== Study text ==
Just days after the Freedom Convoy arrived in Ottawa, a post featuring tractors blocking highways in the Netherlands as if inspired by the Canadian truckers became mainstream. This photo, however, was ‘fake news’. In fact, the photo was from 2019, before the pandemic, when Dutch farmers were already protesting environmental regulations in the country. Yet, despite the lack of evidence showing any early connections between both movements, the spread of disinformation on such a link sparked a sense of solidarity. Indeed, after the farmers in the Netherlands escalated their tactics in June 2022, convoy-affiliated activists in Canada remarked the similarities with their own movement: “We stand proudly with Dutch farmers in the continued fight against government overreach and the globalist elite. Welcome to the revolution," said a Facebook post from Live from the Shed, a webcast dedicated to the Canadian convoy movement.
===
== Extracted information ==
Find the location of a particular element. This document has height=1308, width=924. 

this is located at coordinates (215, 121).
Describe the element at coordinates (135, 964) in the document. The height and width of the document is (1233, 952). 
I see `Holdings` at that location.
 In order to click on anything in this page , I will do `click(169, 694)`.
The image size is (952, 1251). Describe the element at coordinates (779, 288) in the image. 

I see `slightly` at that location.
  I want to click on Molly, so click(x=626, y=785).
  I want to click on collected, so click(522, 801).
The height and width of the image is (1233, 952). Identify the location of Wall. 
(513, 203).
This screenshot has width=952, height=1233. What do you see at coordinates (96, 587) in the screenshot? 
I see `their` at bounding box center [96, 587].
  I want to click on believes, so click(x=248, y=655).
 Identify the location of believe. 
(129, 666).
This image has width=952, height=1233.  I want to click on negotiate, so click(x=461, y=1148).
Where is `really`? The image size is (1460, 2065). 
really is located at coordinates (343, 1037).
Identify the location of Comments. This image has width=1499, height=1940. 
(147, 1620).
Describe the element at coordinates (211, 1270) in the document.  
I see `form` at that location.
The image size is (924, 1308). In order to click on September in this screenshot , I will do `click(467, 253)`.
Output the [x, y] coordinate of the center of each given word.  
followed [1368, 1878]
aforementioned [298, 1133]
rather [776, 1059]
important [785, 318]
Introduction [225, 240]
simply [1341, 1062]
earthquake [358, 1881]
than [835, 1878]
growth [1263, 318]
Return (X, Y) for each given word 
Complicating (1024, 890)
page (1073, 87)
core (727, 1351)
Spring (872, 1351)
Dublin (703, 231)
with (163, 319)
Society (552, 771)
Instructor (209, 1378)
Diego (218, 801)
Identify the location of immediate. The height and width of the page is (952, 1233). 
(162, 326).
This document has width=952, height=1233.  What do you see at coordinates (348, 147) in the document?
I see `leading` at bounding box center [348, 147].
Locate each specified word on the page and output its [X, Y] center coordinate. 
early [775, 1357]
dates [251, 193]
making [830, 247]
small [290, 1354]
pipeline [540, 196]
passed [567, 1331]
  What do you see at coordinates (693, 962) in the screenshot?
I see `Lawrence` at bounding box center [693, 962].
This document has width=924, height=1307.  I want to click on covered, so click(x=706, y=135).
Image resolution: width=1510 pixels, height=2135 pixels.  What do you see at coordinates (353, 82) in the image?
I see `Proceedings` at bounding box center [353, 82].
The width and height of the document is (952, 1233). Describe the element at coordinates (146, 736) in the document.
===
**Tasks to perform**
A. Using the Freedom Convoy passage, decide whether each statement agrees with it, answering yes or no and quoting the words that settle it.
(i) The photo of tractors blocking highways was taken in 2019.
(ii) Evidence showed early connections between the Dutch and Canadian movements.
(iii) Live from the Shed is a webcast dedicated to the Dutch farmers' protests.
B. Answer from the Freedom Convoy passage:
(i) What were Dutch farmers protesting in 2019?
(ii) When did the farmers in the Netherlands escalate their tactics?
(iii) On which platform did Live from the Shed publish its post?
C. Extend the Freedom Convoy passage, picking up after its final sentence.
The listing has no connection to the Freedom Convoy passage.

**Results for each task**
A.
(i) Yes: "the photo was from 2019, before the pandemic"
(ii) No: "despite the lack of evidence showing any early connections between both movements"
(iii) No: "a webcast dedicated to the Canadian convoy movement"

B.
(i) Environmental regulations in the Netherlands
(ii) June 2022
(iii) Facebook

C.
In July, after a video posted on Twitter, Telegram and Facebook called for worldwide protests in solidarity with the farmers (a call distributed by Rebel News and The Counter Signal) a slow-roll protest in the Canadian capital of Ottawa in solidarity with the farmers attracted between 150 and 200 people. Vehicles marched from the Dutch Embassy to Parliament Hill in Ottawa waving Dutch flags (some of them upside-down, as seen in the Netherlands) alongside the Maple Leaf and F**k Trudeau banners: “Across Canada Freedom Fighters are standing as one in solidarity with our Dutch brothers and sisters!” said a representative of the Freedom Fighters Canada during the protest in Ottawa. Signs and slogans at the demonstration included: “No Farmers, No Food,” “Stand Together,” “Freedom,” “#DUTCHFARMERS,” and “No Fertilizer, No Farmers, No Food.”

In the Netherlands, transnational solidarity between the Freedom Convoy and the Dutch Farmers’ Movement was framed by a larger discourse against liberal democracy characterised by anti-vax conspiracy theories and far-right support. Recently, in The Hague on 20 September (Budget Day) Canadian flags were waved in front of Noordeinde Palace alongside symbols of the Farmers’ Movement, including upside-down Dutch flags and the kind of red handkerchief that far-right influencer Eva Vlaardingerbroek wore on American television to show support – and the one she wears on her Twitter profile picture. Conspiracy theorists were present and talking to attendants, claiming in both Dutch and in English that the World Economic Forum was behind the repressive actions of liberal democratic governments against ‘the people’. The same conspiracists that were showing support for the Dutch farmers while waving Canadian flags were also holding banners reading “Born to Be Free” together with anti-vax stickers with “hier likken voor groepsimmuniteit” (lick here for herd immunity) and “#FreeHugs” with “Het Klopt Niet” (it is not right).

A security threat?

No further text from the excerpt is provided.